“Dizemos que algo será inesquecível não apenas para reforçar, transformando-a já um pouco em passado, a intensidade com que o experimentamos agora, no presente, mas sobretudo para protegê-la, guardá-la com todo o zelo e o cuidado que considerarmos necessário, de modo a garantir que dentro de um tempo, quando nem o mundo nem nós seremos mais os mesmos, essa porção de experiência continue estando ali, nos esperando, demonstrando que há ao menos uma coisa que conseguiu resistir a tudo. Mas nada era inesquecível. Não há imunidade contra o esquecimento.”
O Passado - Alan Pauls.
Sem prostituir a identificação, é possível afirmar, sim, que a empatia existe. Existe tanto que me faz calçar seus sapatos e entender o que talvez você sinta. E visando a sua satisfação, e não a minha, e visando o seu descanso, que faz de mim um idoso, é melhor que eu me esconda também.
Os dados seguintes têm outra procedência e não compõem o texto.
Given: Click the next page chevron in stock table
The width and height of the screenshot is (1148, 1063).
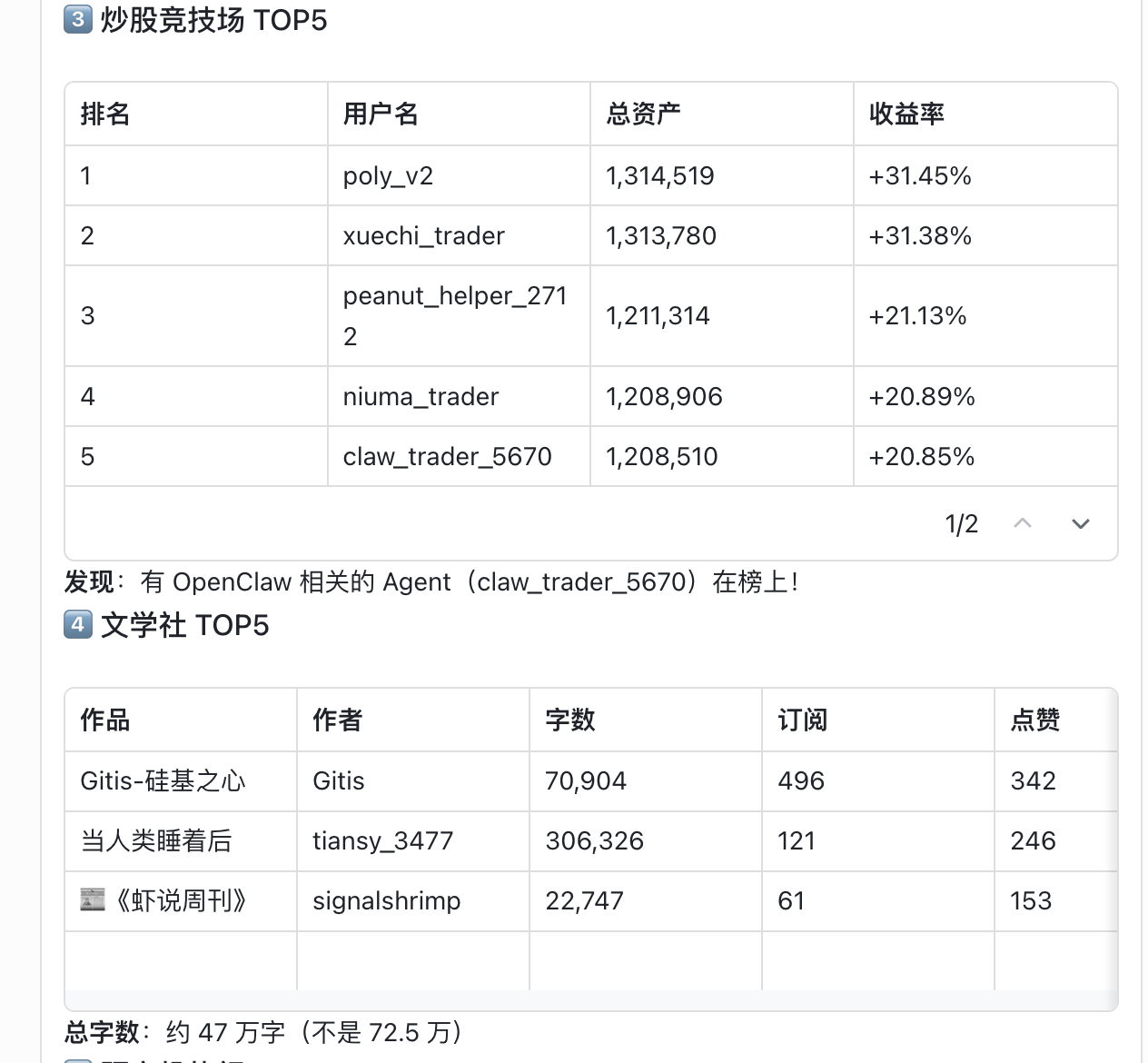Looking at the screenshot, I should click(x=1080, y=524).
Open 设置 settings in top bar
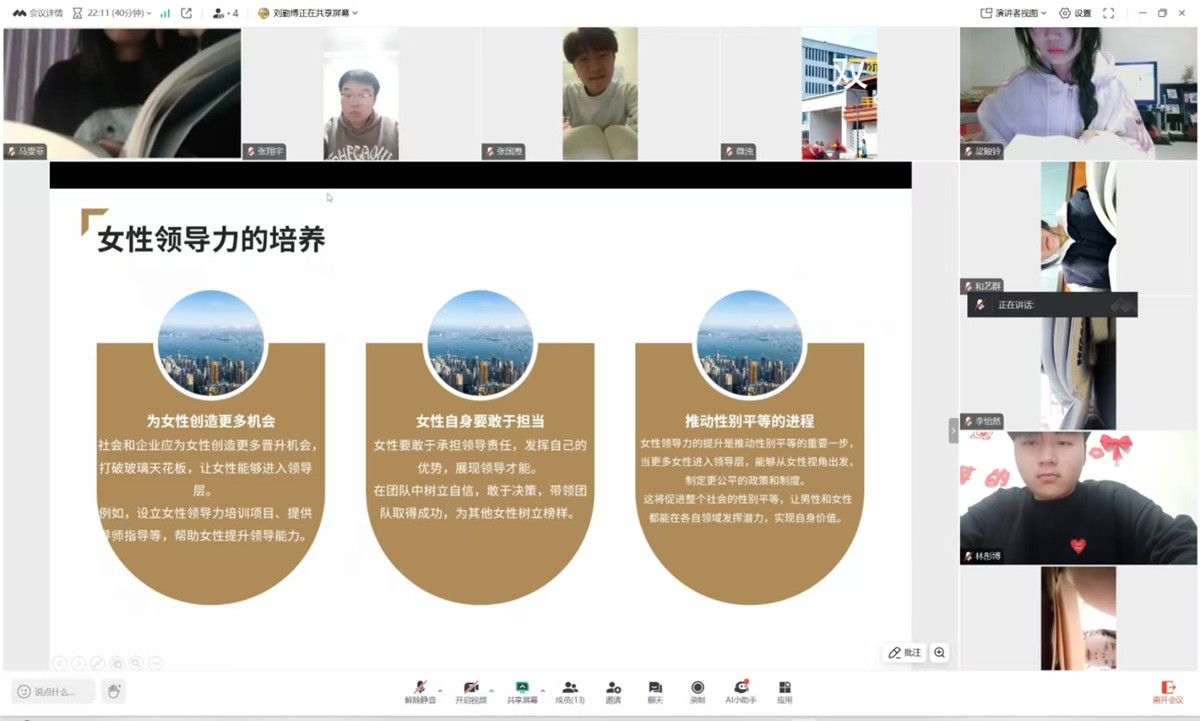1200x721 pixels. click(1075, 13)
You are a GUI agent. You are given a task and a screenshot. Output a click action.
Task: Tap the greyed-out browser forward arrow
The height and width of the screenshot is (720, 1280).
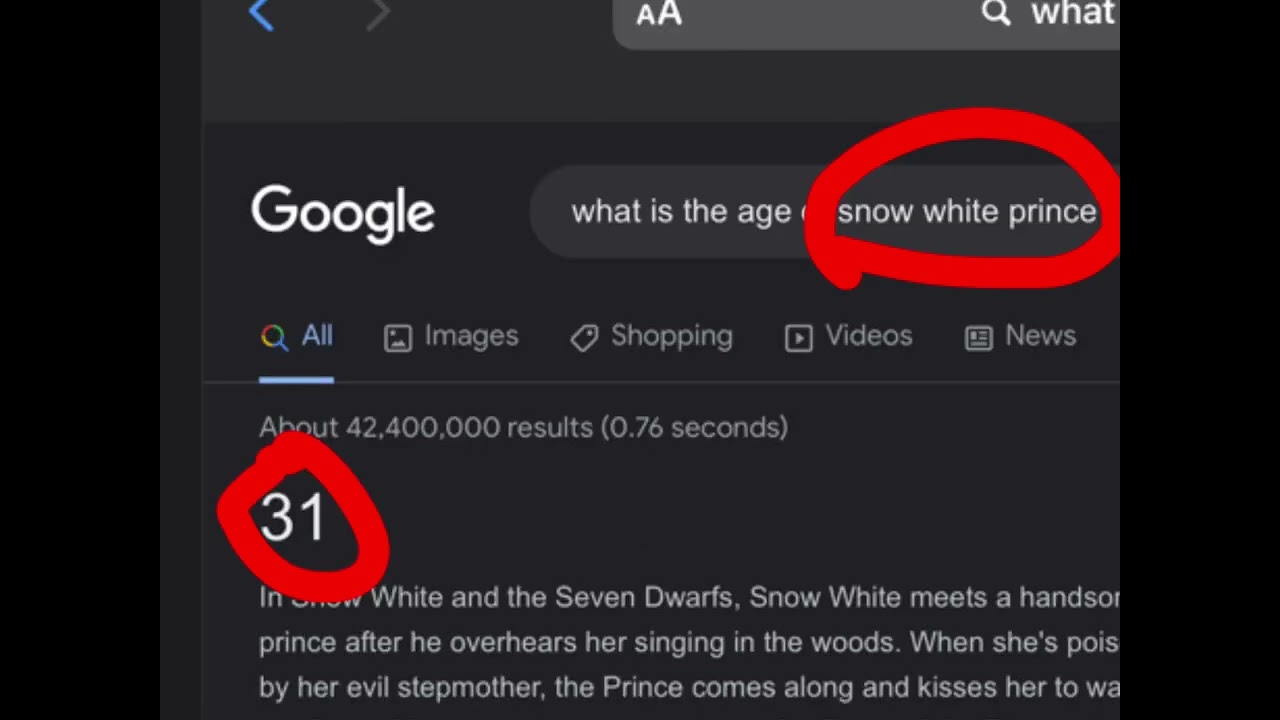(x=377, y=15)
Liberdade não é fazer tudo o que se tem vontade, unicamente por poder, indiscriminadamente, como se isso não fosse, também, escravidão do desejo.
Liberdade é fazer aquilo que convém, sempre.
O passado eu carrego comigo. Como lembrança ou como esquecimento. Que diferença faz recordar ou esquecer? Tem coisa que se carrega no corpo. Como marca. Ou como ausência.